[Problem to solve]
Answer with the exact lines of the following material from the one containing "Image resolution: width=768, height=1280." through the one containing "Filter by category (554, 875)", both end lines included.

[Data to process]
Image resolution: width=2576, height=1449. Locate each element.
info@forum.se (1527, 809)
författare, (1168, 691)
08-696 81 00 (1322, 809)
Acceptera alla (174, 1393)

---

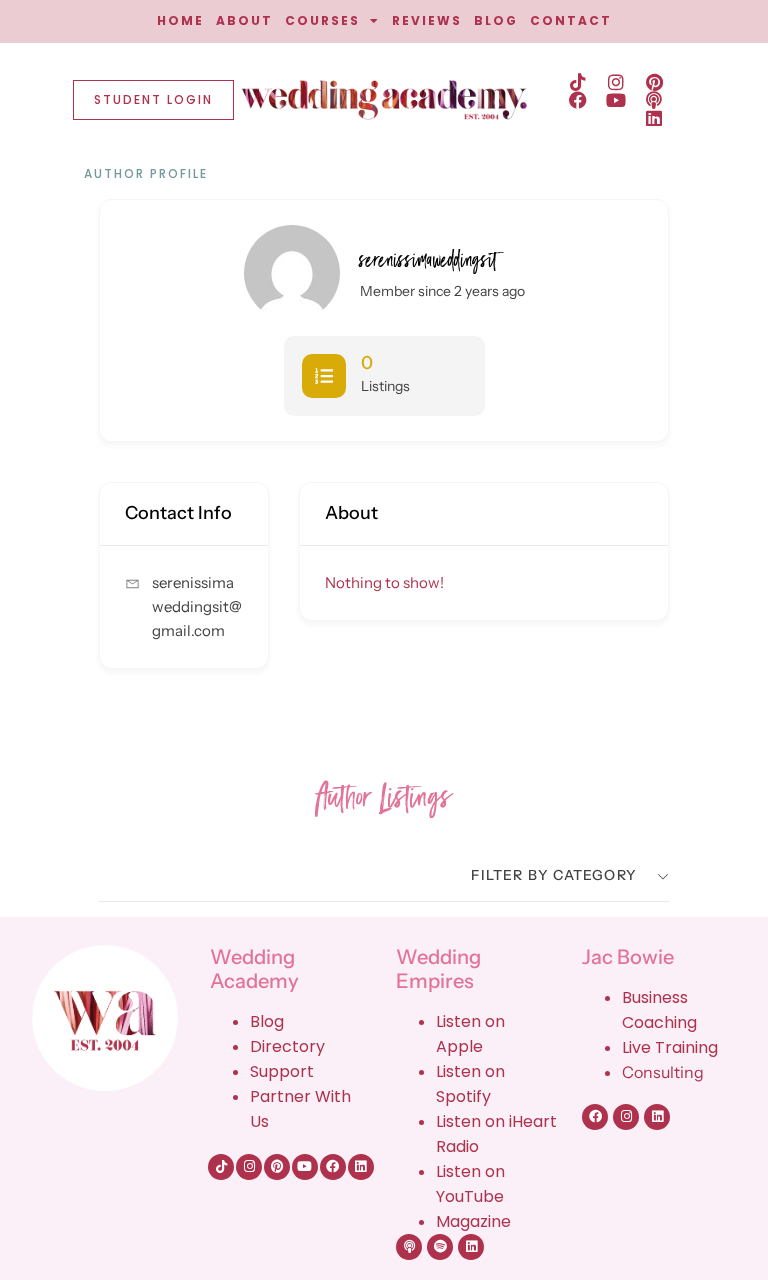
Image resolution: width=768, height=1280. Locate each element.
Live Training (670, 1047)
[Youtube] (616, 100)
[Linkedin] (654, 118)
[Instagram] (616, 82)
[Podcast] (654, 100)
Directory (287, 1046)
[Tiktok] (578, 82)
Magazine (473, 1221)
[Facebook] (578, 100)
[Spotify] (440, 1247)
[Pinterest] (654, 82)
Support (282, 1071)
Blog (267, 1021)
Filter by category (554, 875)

[Result]
Image resolution: width=768, height=1280. Locate each element.
Live Training (670, 1047)
[Youtube] (616, 100)
[Linkedin] (654, 118)
[Instagram] (616, 82)
[Podcast] (654, 100)
Directory (287, 1046)
[Tiktok] (578, 82)
Magazine (473, 1221)
[Facebook] (578, 100)
[Spotify] (440, 1247)
[Pinterest] (654, 82)
Support (282, 1071)
Blog (267, 1021)
Filter by category (554, 875)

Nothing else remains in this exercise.